REVIEW: Do not miss Sierra Stages’ production of ‘Sweeney Todd’
Special to Prospector
Sierra Stages has raised the bar once again. If you thought their productions of “Cabaret,” “Chicago” or “The Producers” were amazing, then you have to see their current musical offering of “Sweeney Todd: The Demon Barber of Fleet Street.” It compares favorably to any performance on Broadway — and is far superior to the eponymous movie with Johnny Depp.
“Sweeney Todd” is a thriller, with music and lyrics by Stephen Sondheim and a book by Hugh Wheeler, based on the 1973 play of the same name by Christopher Bond. It opened on Broadway in 1979, winning the Tony Award for Best Musical, and has since been staged around the world.
Sweeney Todd is a 19th century London barber who is unjustly exiled by a corrupt judge who lusts after the tradesman’s beautiful wife. The judge rapes the wife, then adopts Todd’s daughter. The barber returns, establishes his tonsorium above a meat pie shop, and focuses on literally obtaining his pound of flesh with the assistance of the meat pie shop owner, Mrs. Lovett, whose weak moral sense is quickly compromised by her love of profit and lust for Sweeney.

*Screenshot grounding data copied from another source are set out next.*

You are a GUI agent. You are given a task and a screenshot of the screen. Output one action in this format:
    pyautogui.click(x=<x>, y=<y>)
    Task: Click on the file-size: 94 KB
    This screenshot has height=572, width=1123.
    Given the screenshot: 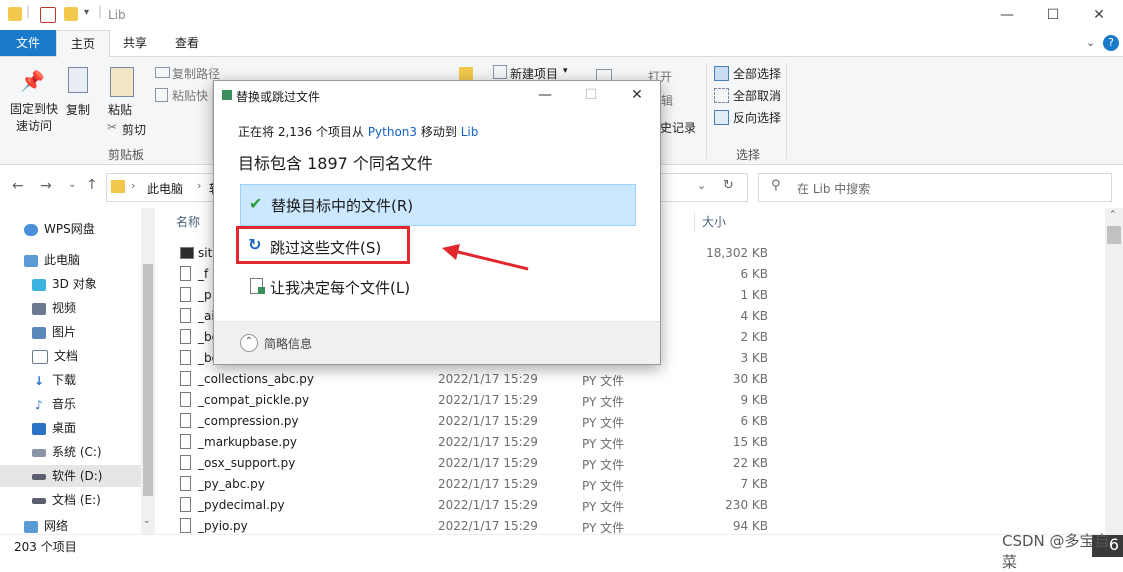 What is the action you would take?
    pyautogui.click(x=750, y=526)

I have to admit that, initially, I was a bit reluctant to attend this show, based on the dark and violent subject matter. However, Sierra Stages withholds the visible bloodletting, instead delving into the consuming obsession of the main character. And unlike some slasher thrillers, this production avoids a simplistic view of vengeance, instead examining the characters’ emotional and psychological depths, so that Sweeney Todd is understood as a victim as well as a perpetrator.
Although the tale sounds bleak, it is offset by a number of humorous interjections and songs, as when Mrs. Lovett sings “A Little Priest,” which jauntily sets the idea of using human flesh in meat pies to a waltz tune in three-four time. Or the amazingly versatile barber chair and slide used by Todd to dispose of his victims — the audience applauded when it was first demonstrated. Kudos to its designer!

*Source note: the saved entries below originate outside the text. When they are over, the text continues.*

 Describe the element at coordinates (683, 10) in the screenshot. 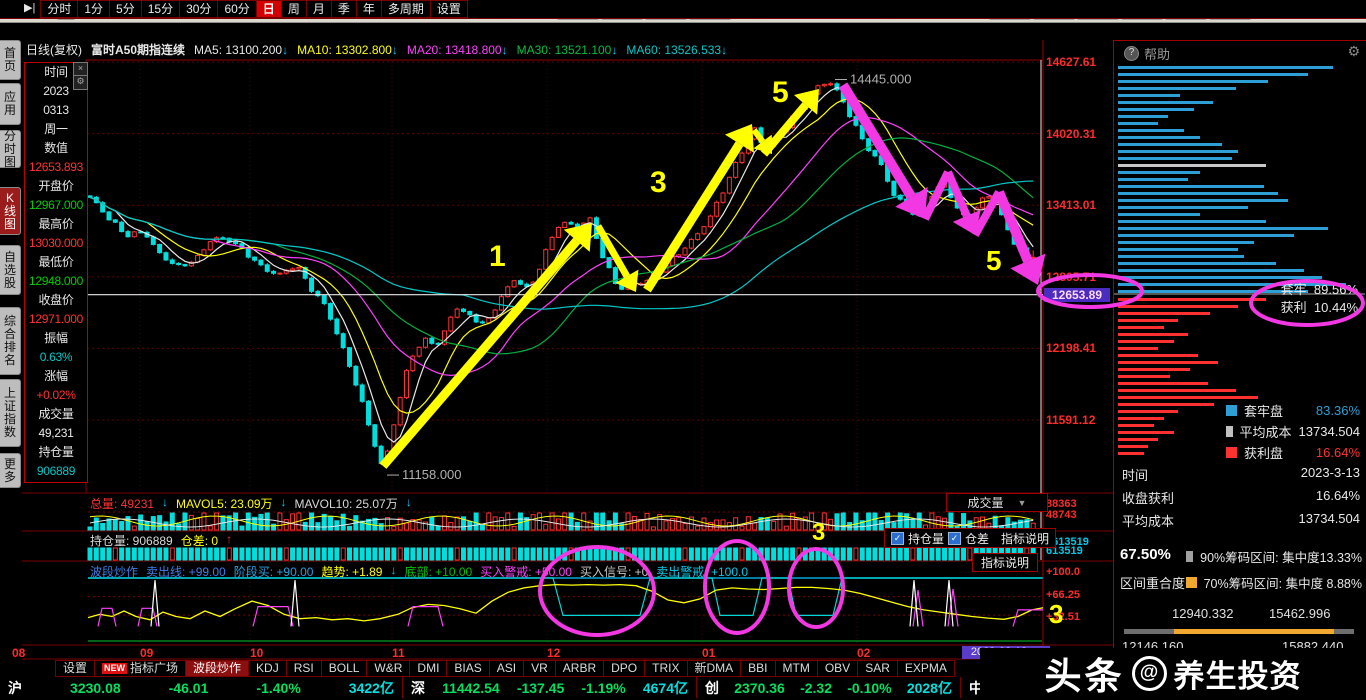

I see `timeframe-bar: ▶| 分时 1分 5分 15分 30分 60分日周月季年多周期 设置` at that location.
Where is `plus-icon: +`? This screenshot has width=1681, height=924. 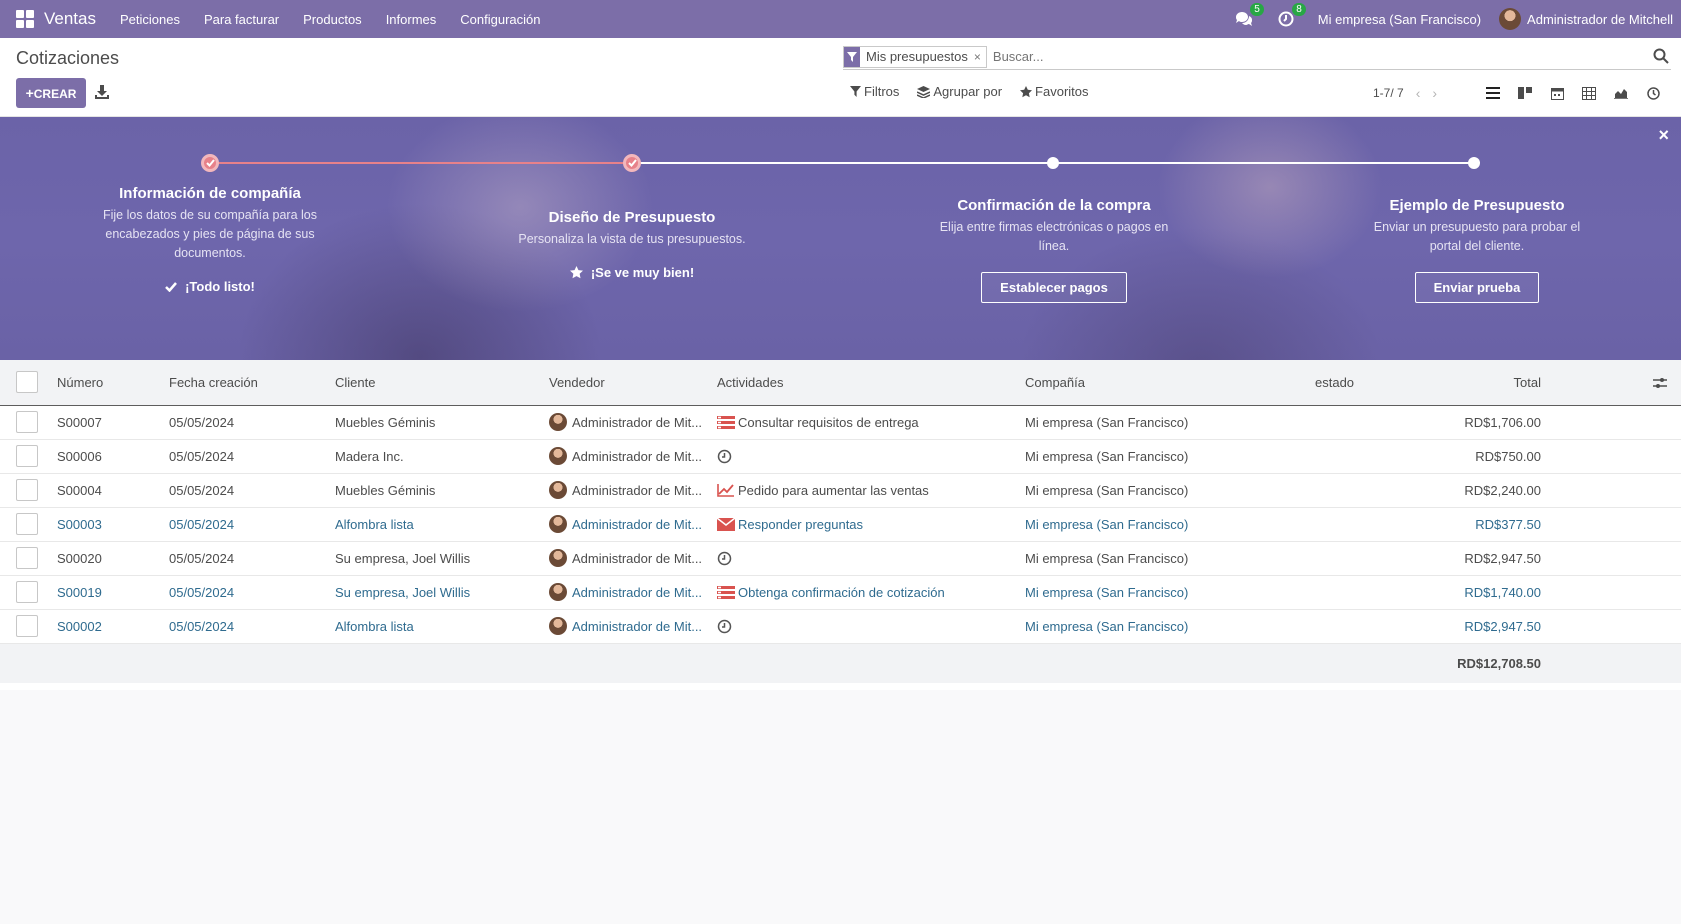 plus-icon: + is located at coordinates (30, 93).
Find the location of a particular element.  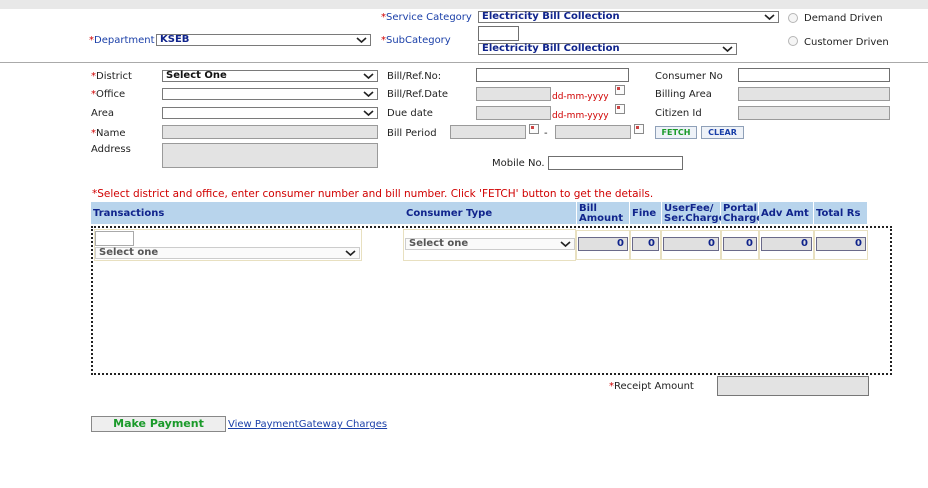

bill-amount-field: 0 is located at coordinates (603, 244).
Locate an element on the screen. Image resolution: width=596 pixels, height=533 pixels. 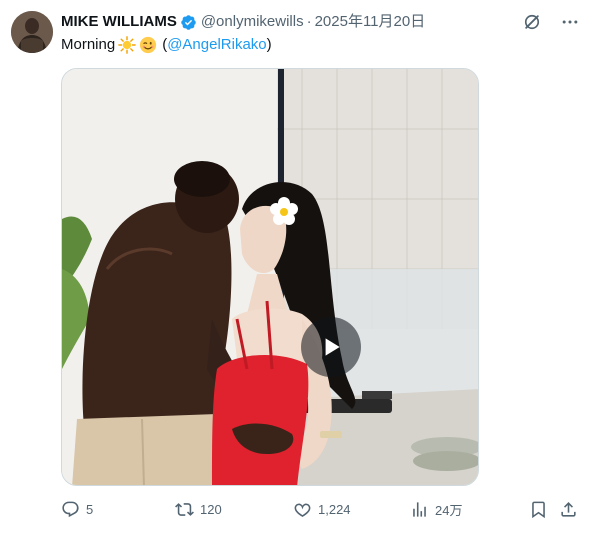
paren-close: ) is located at coordinates (269, 44).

Because less than 20% of the show is spoken (the rest is sung-through), I suggest that if you don’t know the story, you might want to read a synopsis or the libretto so that you don’t miss the story’s nuances.

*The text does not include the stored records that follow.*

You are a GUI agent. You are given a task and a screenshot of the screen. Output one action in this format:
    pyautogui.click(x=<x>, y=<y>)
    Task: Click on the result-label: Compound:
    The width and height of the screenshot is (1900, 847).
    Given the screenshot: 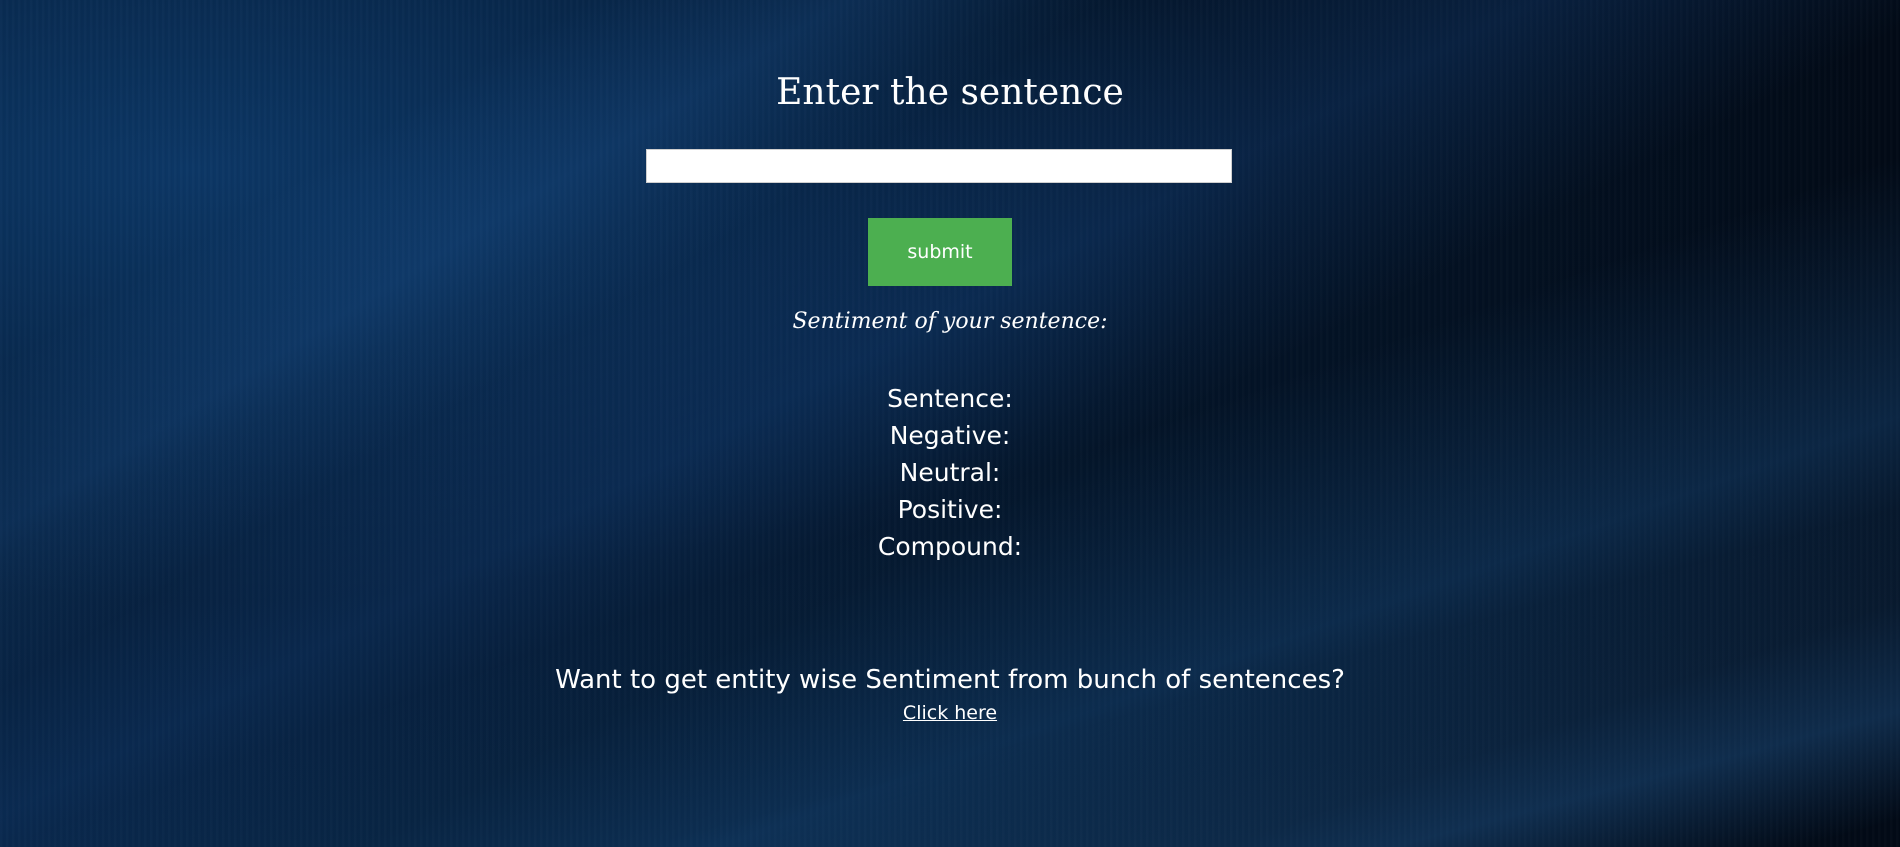 What is the action you would take?
    pyautogui.click(x=950, y=546)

Everyone in the large cast is exceptional: Micah Cone as the chilling Sweeney Todd, Sara Noah as the conniving Mrs. Lovett, Robert Merchant as the virtuous sailor Anthony; Rebekah Martino as Anthony’s naïve inamorata Johanna, Robert Rossman as the lecherous Judge Turpin, Trish Adair as Turpin’s slimy servant The Beadle, Heidi Grass as the crazed Beggar Woman, Casey Burke as Todd’s competitor Pirelli, and Christi Colombo in an amazing trouser performance as Tobias, the pie shop assistant. The vocal prowess, acting and dancing of the outstanding ensemble were first-rate.
Production values were superb. Robert Rossman used his terrific talents to both direct the production and act in it. Ken Getz, as musical director and conductor, did an exemplary job leading his sizeable band, seated at the back of the stage, in Sondheim’s complicated music. Adding depth to the entirety was the visually fabulous and functional set by Teresa Shea, gorgeous costumes by Paulette Sand-Gilbert, atmospheric lighting by Erin Beatie and Devin Cameron Jewett, and expressive sound by Greg Cameron.
I’ve said this before about select productions, but it definitely needs to be said about “Sweeney Todd” — you must not miss this show! Even the somewhat squeamish — like me — will wildly applaud, as did the appreciative audience on opening night. Performances continue at the Nevada Theater through Aug. 6.
Hindi Greenberg had, years ago, seen a very bloody version of “Sweeney Todd,” starring Angela Lansbury, which gave her the creeps. So, she appreciated Sierra Stages’ decision to withhold the gore so she could focus on the story, music, performances and production values.